Mark Roman | April 19, 2018 | Articles
One of the most sacred forms of confidentiality in the law is the attorney-client privilege. Most people know the things they tell their lawyers will never be revealed to the world.
In the great majority of cases, that’s true. This is for a good reason: a lawyer cannot effectively represent a client unless the client is free to tell the lawyer everything about their situation. This bond of trust is one of the cornerstones of the attorney-client relationship and our whole legal system.
Nevertheless, in law there are very few “absolutes.” Even lawyer-client confidentiality has some exceptions.
One example is the crime-fraud exception. One has no privilege if they enlist a lawyer to help them commit a crime or a fraud. A lawyer cannot act as a shield for a client in the process of carrying out a conspiracy or other serious misdeeds.

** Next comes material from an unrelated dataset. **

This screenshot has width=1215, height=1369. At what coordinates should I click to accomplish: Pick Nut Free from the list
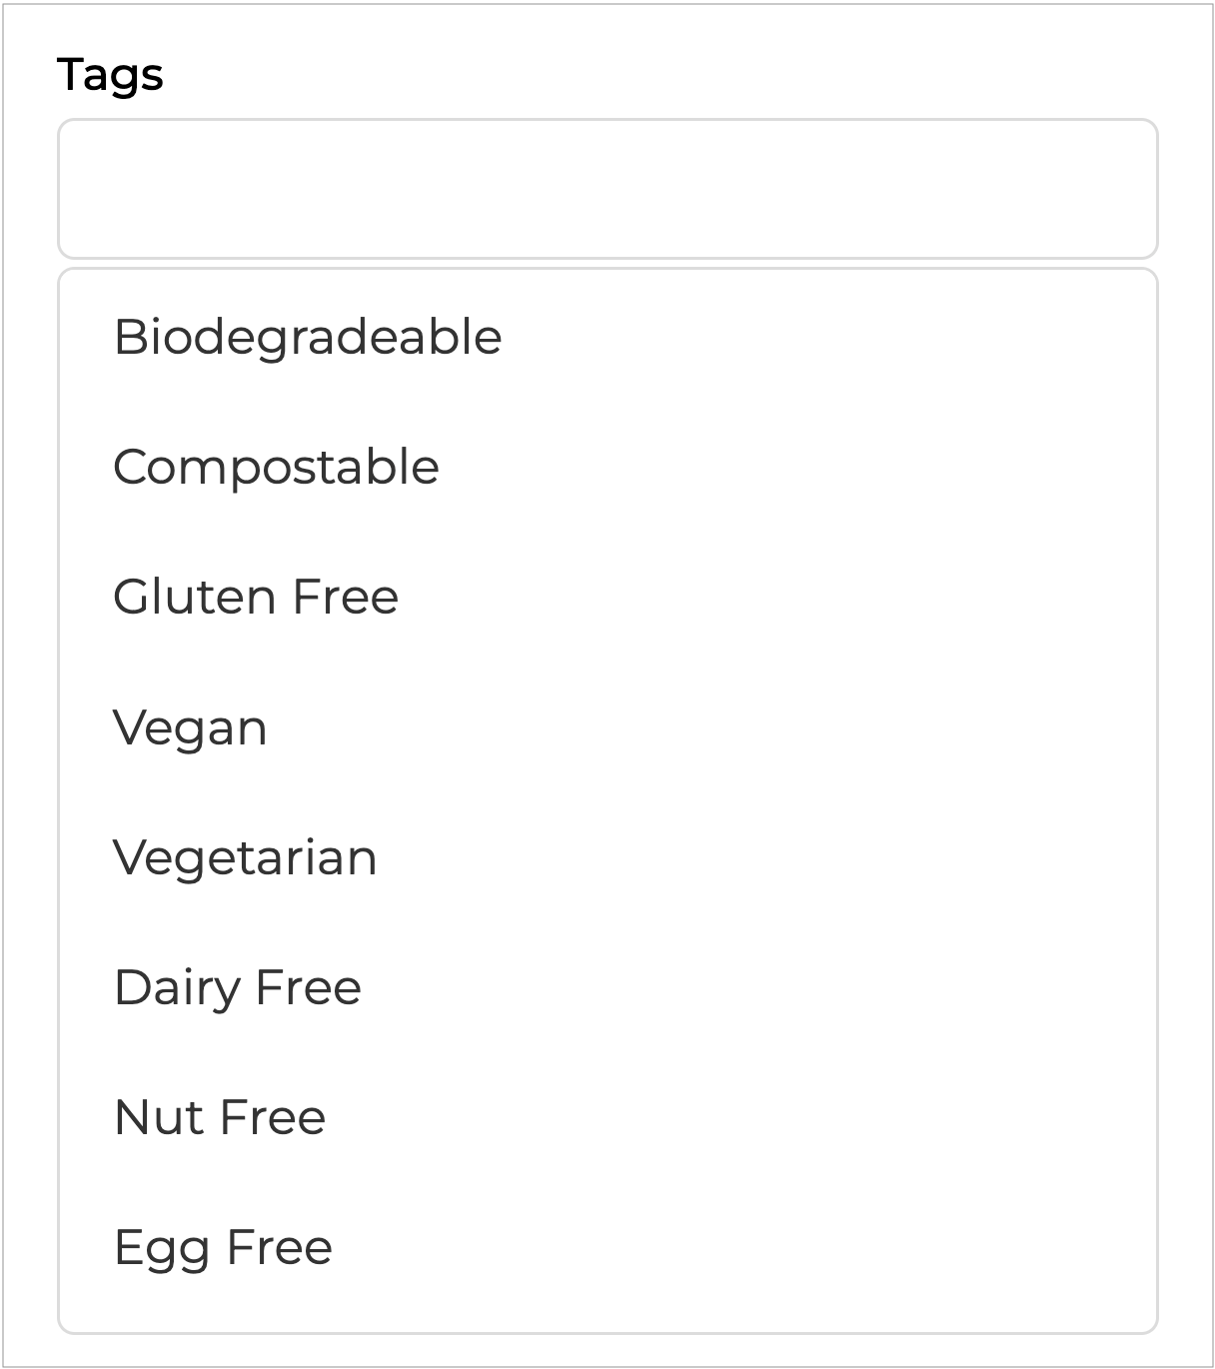point(220,1117)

Another issue is whether a lawyer-client relationship truly exists. If a lawyer makes a deal for a client without consulting the client, and the client doesn’t know about the deal, then no real relationship exists for that transaction. That can be true even if other transactions truly undertaken by the lawyer and client together are still protected.
It appears that these exceptions to the privilege were invoked by federal investigators who sought a warrant to search the premises of President Trump’s personal lawyer, Michael Cohen. Although the warrant must have received extra scrutiny, a federal magistrate ultimately agreed to issue it. That tells us that the magistrate agreed that some exceptions could apply.
While the Cohen search understandably grabbed a lot of attention, the reality is that we sometimes have to fight about the attorney-client privilege in our practice too. We clash with people on the defense side who try to erode the privilege in situations less sensational, but equally important.
For example, defense attorneys have argued that a lawyer giving an injured client the name of a physician who could treat them is not covered by the attorney-client privilege. Defense attorneys argued in the last few years that giving a client the name of a physician is a “fact,” not a “communication.” Yes, this is as dumb as it sounds: it amounts to slapping a different label on a communication so you can say it isn’t a communication. Fortunately, this pseudo-distinction was rightly rejected by the Florida Supreme Court in a case last year, and the privilege was preserved.
Other times, we have had non-lawyers, such as insurance adjusters, just bluntly ask our clients things which are clearly off limits. Adjusters sometimes try to ask client when they hired their lawyers, and sometimes even about attorney-client conversations. A minimally competent insurance adjuster should know better, but we have still seen this happen.
The attorney-client privilege is sacred, but it’s not invincible. Clients should be sure to hire lawyers who jealously protect their confidentiality whenever they are entitled to it.